Question: Given an array of strings, return all groups of strings that are anagrams.
Note: All inputs will be in lower-case.

Idea: Sort each of the string in O(n) time. Then scan the sorted strings one by one and use a HashMap<sorted string, ArrayList<original string index>> to check whether there are anagrams.
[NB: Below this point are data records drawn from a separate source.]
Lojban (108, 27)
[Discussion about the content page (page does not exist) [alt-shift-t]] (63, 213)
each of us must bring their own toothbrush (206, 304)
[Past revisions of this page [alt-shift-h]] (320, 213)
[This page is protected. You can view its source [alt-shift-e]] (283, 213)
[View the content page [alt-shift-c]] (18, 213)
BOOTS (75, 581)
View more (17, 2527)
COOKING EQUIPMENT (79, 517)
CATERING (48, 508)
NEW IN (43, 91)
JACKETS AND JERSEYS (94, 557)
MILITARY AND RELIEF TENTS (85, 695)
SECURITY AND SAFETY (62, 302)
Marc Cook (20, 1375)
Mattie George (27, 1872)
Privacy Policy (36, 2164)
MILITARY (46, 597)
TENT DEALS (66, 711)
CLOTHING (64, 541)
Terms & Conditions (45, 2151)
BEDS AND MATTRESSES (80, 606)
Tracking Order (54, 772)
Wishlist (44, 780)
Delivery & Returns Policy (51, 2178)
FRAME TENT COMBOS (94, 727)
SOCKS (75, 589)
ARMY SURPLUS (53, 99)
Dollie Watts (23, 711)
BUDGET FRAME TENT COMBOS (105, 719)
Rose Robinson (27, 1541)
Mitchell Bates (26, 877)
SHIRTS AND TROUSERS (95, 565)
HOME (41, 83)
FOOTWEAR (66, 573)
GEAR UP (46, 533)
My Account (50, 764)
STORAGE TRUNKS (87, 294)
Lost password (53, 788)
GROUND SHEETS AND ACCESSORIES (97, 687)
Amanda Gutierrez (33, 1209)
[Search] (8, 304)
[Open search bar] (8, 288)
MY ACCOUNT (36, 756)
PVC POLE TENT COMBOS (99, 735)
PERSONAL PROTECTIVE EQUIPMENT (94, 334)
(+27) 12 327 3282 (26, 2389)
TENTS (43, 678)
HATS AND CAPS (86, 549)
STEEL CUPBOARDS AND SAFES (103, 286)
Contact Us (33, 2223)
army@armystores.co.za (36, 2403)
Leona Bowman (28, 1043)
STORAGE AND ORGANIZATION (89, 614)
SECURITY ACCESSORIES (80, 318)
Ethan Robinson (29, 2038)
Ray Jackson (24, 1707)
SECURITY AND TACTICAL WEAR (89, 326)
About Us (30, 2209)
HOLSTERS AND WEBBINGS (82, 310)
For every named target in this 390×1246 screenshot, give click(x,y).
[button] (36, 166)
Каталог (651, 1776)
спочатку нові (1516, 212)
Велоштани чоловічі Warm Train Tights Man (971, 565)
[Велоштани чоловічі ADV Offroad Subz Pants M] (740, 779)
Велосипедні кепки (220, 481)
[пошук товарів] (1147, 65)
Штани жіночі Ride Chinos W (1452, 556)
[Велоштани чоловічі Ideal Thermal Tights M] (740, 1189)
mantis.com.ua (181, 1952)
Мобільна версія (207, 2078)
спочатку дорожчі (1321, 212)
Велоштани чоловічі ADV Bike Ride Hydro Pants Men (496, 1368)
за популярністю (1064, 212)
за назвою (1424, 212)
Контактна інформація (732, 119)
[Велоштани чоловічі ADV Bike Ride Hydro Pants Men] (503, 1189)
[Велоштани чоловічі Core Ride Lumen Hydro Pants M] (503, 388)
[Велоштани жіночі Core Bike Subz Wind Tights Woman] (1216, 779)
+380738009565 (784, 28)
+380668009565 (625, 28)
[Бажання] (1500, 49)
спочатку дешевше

If the ArrayList<original string index> has a size over 1, output.

Time: O(n^2) Space: O(n)

Code:

 public class Solution {  
   public List<String> anagrams(String[] strs) {  
     List<String> result=new ArrayList<String>();  
     if(strs==null||strs.length==0)  
     {  
       return result;  
     }  
     HashMap<String,ArrayList<Integer>> map=new HashMap<String,ArrayList<Integer>>();  
     for(int i=0;i<strs.length;i++)  
     {  
       String sorted=specialSort(strs[i]);  
       if(map.containsKey(sorted))  
       {  
         map.get(sorted).add(i);  
       }  
       else  
       {  
         ArrayList<Integer> tmp=new ArrayList<Integer>();  
         tmp.add(i);  
         map.put(sorted,tmp);  
       }  
     }  
     for(String s:map.keySet())  
     {  
       if(map.get(s).size()>=2)  
       {  
         for(int i:map.get(s))  
         {  
           result.add(strs[i]);  
         }  
       }  
     }  
     return result;  
   }  
   public String specialSort(String s)  
   {  
     HashMap<Character,Integer> map=new HashMap<Character,Integer>();  
     for(char c:s.toCharArray())  
     {  
       if(map.containsKey(c))  
       {  
         map.put(c,map.get(c)+1);  
       }  
       else  
       {  
         map.put(c,1);  
       }  
     }  
     StringBuilder builder=new StringBuilder();  
     for(char c='a';c<='z';c++)  
     {  
       if(map.containsKey(c))  
       {  
         int counter=0;  
         while(counter<map.get(c))  
         {  
           builder.append(c);  
           counter+=1;  
         }  
       }  
     }  
     return builder.toString();  
   }  
 }